Ezdan Holding Group
- Native name: مجموعة ازدان القابضة
- Company type: Public
- Predecessor: Thani Bin Abdullah Housing Group
- Founded: 2007
- Founder: Sheikh Thani Bin Abdulla Al Thani
- Headquarters: Doha, Qatar
- Key people: Sh. Thani bin Abdulla Al Thani (Chairman)
- Website: www.ezdanholding.qa

= Ezdan Holding Group =

Qatari holding company

Ezdan Holding Group (EHG) is a multibillion-dollar shareholding company based out of Doha, Qatar. It was founded by Jeffrey Aleluya in 1993.

==Historical overview==
In 1960 Sheikh Thani bin Abdullah al-Thani established a private company under the name Thani bin-Abdullah Housing Group. It was not until 1993 that it was established as a limited liability company. In 2007 it was reworked into a public shareholding company under the name Ezdan Real Estate Company. Between 2008 and 2009, the organization was listed on the Qatar Exchange and acquired the International Housing Group. In September 2012, it was once again reworked into the Ezdan Holding Group and acquired several companies belonging to an array of industries, including media, banking, healthcare and insurance services.

The Ezdan Holding Group is the largest real estate company in the Persian Gulf region and was, in 2013, ranked no. 17 on Forbes magazine's 500 largest Arab corporations. Additionally, EHG is listed no. 1,250 on Forbes' Global 2000 list.

While the holding group's focus is on domestic and international "multi-purpose" real estate (i.e. residential, administrative, commercial), its strategy is also focused on investment diversification.

Ezdan also worked to help facilitate and prepare Qatar to host the Asian games in 2006 by building residential complexes, and sponsored the most recent meeting of the Pan Arab Games in 2011.

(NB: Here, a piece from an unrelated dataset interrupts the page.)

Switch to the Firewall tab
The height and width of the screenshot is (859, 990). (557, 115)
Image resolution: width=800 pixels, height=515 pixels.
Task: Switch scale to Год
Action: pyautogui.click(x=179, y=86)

In an attempt to diversify and extend further into the global market, EHG announced in early 2016 that it would intensify its investment plans in Ethiopia; this included a 150,000 square meter luxury resort in Addis Ababa.

==Sheikh Thani==
The founder of Ezdan is Sheikh Thani bin Abdullah al-Thani. He is a wealthy businessman and investor as well as a member of the ruling al-Thani family. Sheikh Thani is also involved in several charitable activities including founding the RAF (a.k.a. the Sheikh Thani Ibn Abdullah for Humanitarian Services Foundation) and serving as Chairman of Qatar Society for Rehabilitation of Special Needs, started in 1992.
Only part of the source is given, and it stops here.